During the day I stayed with my grandmother in the tunnels while my parents went to work. I would hear from children who lost their families during the war and my fear of being abandoned has been there ever since.

There is an expression in Farsi, my mother tongue: “If you fear something, it will happen to you many times.”

Maryam is seen in the fall of 1987 as a child. During the Iran-Iraq War, she lived with her family in Tehran. (Submitted by Maryam Azimzadehriani)

The experiences that led me to Canada in 2017 confirmed that this sentence is true.

I wanted to leave Iran for new opportunities, jobs and adventures. But my main reason was to become independent in this world. I had some freedoms in my native country, but my choices were limited in Iran’s patriarchal society.

I was known as a good scientist and researcher who worked hard and made valuable contributions. But my academic supervisor favored men over independent and determined women. The man I wanted to marry asked me to forget about immigration and stay dependent on him when he started his career without taking my dreams seriously.

I have attempted to overcome these limitations by focusing on making an impact in my society, unhindered by gender bias. I’ve tried to achieve this goal alongside my academic career through freelance journalism and working to give others a voice.

But journalism was not a great honor in Iran, even with well-known media.
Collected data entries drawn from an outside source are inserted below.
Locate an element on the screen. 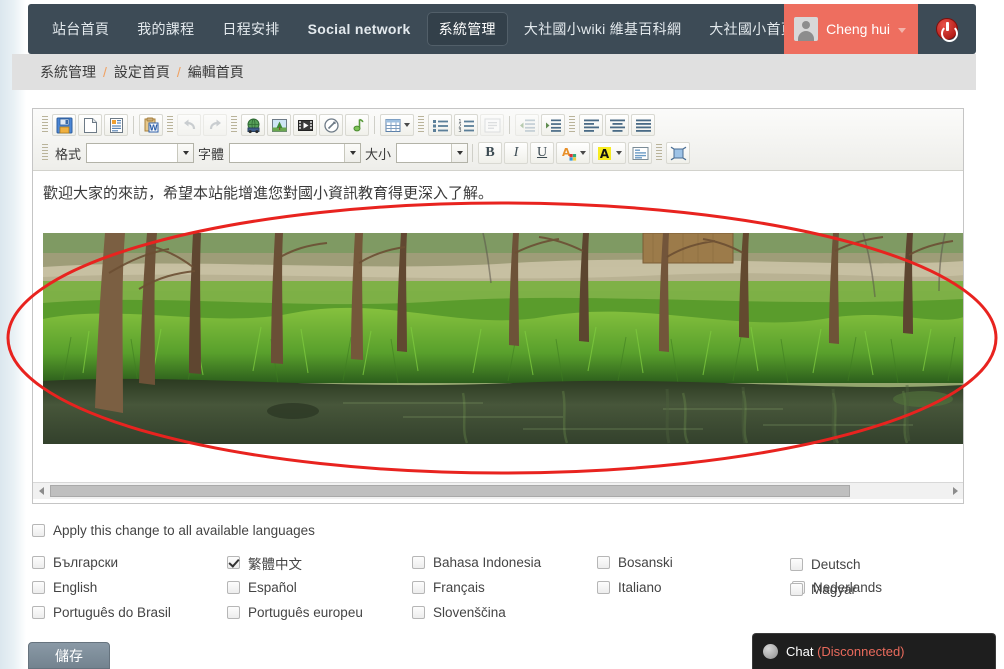 The width and height of the screenshot is (1004, 669). language-item-english: English is located at coordinates (130, 588).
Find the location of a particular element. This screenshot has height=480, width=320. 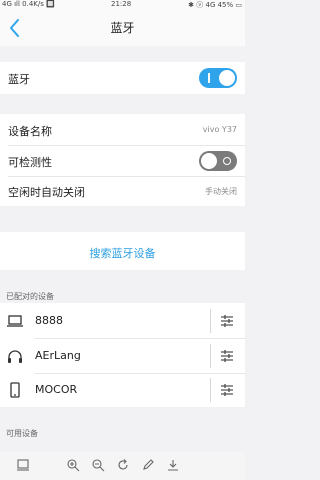

discoverable-row: 可检测性 is located at coordinates (122, 161).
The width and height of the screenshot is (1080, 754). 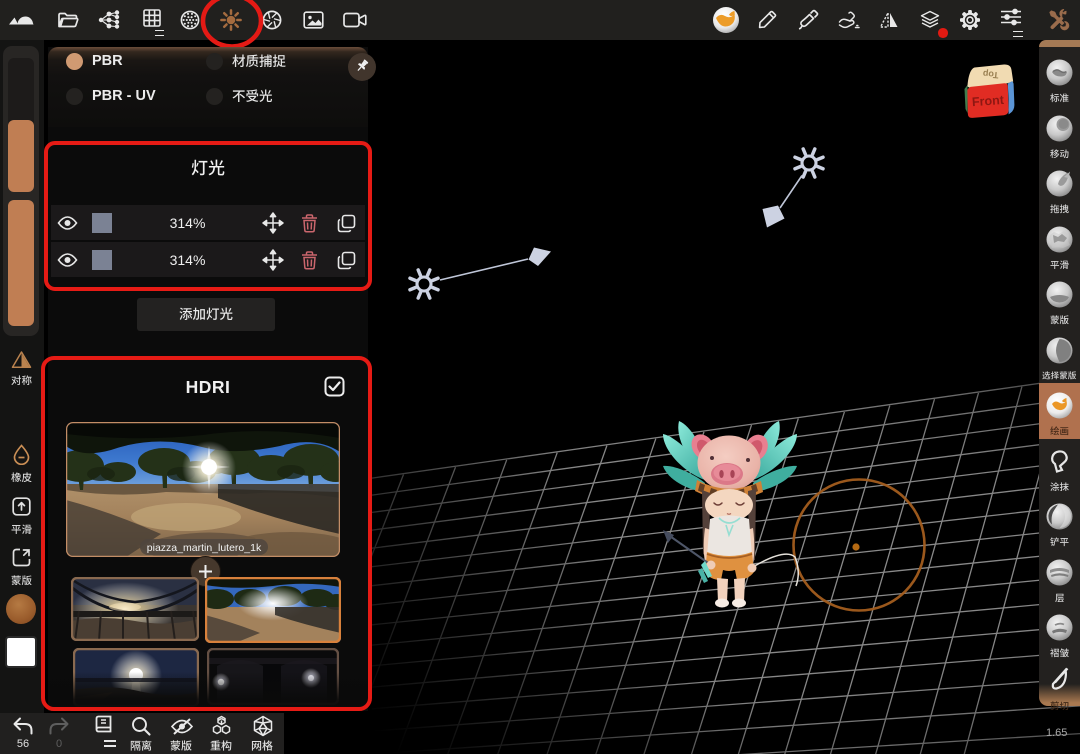 I want to click on svg-text: Front, so click(x=989, y=101).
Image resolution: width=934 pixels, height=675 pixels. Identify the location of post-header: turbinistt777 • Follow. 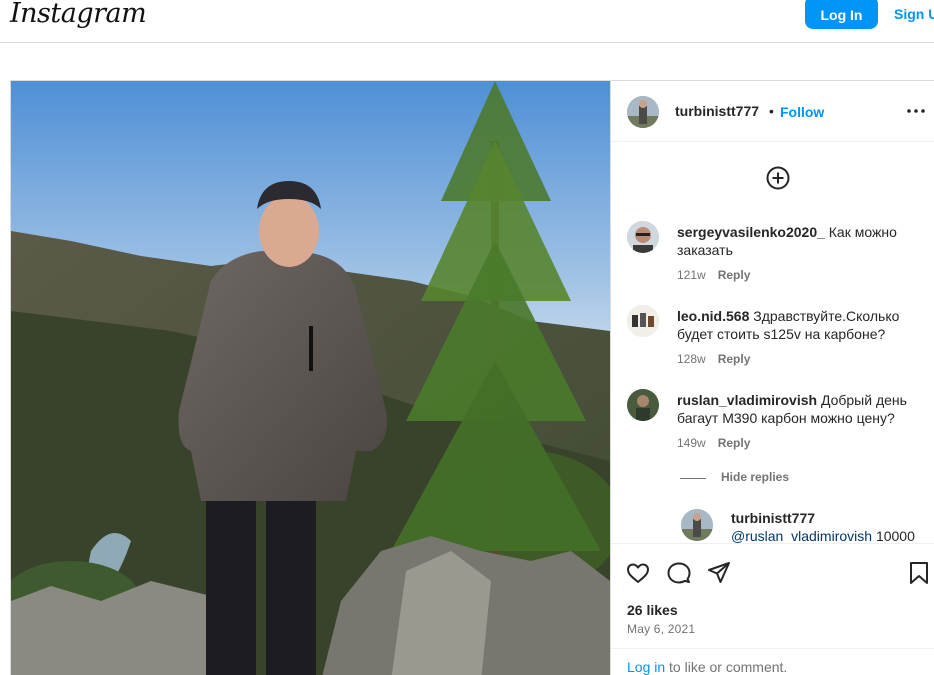
(772, 112).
Freedom of expression is restricted. And as a journalist, discrimination and harassment are commonplace. So I decided to leave home to find what I was looking for.

Maryam Azimzadehriani worked at a science publication in Iran before immigrating to Canada. (Submitted by Maryam Azimzadehriani)

I wanted independence, but my fear of being alone was still there. On the way to Montreal, I felt like a tiny silkworm beginning to escape from its dark cocoon – the price of its transformation into a moth.

I hoped to overcome my worst fears, which the Farsi quote predicted would be repeated.

Within a year of moving to Canada, my partner left me, I was suspended from my academic position in Iran, and I lost my mother to cancer.

I faced the usual immigrant challenges: language barriers, culture shock, and integration struggles that isolated me from my new society. However, by Spring 2020, I had been working hard to learn French and English, made good friends, and was trying to overcome my loss and isolation by participating in various Iranian-Canadian community activities.

But as Canada entered the global fight against COVID-19, I once again felt the resurgence of my fear of being alone. Isolating myself without my friends or a close relationship felt like a nightmare.

During the long days of captivity, I discovered that although I sought an independent world, I had become dependent on my social and professional interactions. I realized that I hadn’t recognized my fears – instead, I was just trying to escape them.

About two months before the lockdown in winter 2020, I had applied for a short diploma in journalism at Concordia University. I accepted the offer of admission but did not register for my courses, perhaps out of concern for my language skills.

I realized that now was the time to pursue my journalistic dreams further.

Maryam (centre) reports on a union demonstration in Montreal last fall. (Submitted by Maryam Azimzadehriani)

Everything has changed for me. I started producing news podcasts, TV reports, and class articles. I have met many wonderful journalists who have influenced a society that is afraid of human contact. We have written short reports and documentaries about people trying to face their fears. I published my first serious English article about what annoyed me about journalism in Iran: the restrictions placed on female journalists.

Practicing journalism in Canada has exposed me to the disappointments, hopes and challenges of so many others, which has helped me learn more about who I am. As the great Persian poet Rumi once said, “Don’t feel lonely, the whole universe is within you.”

I now know that wherever I am I can find ways to fight loneliness.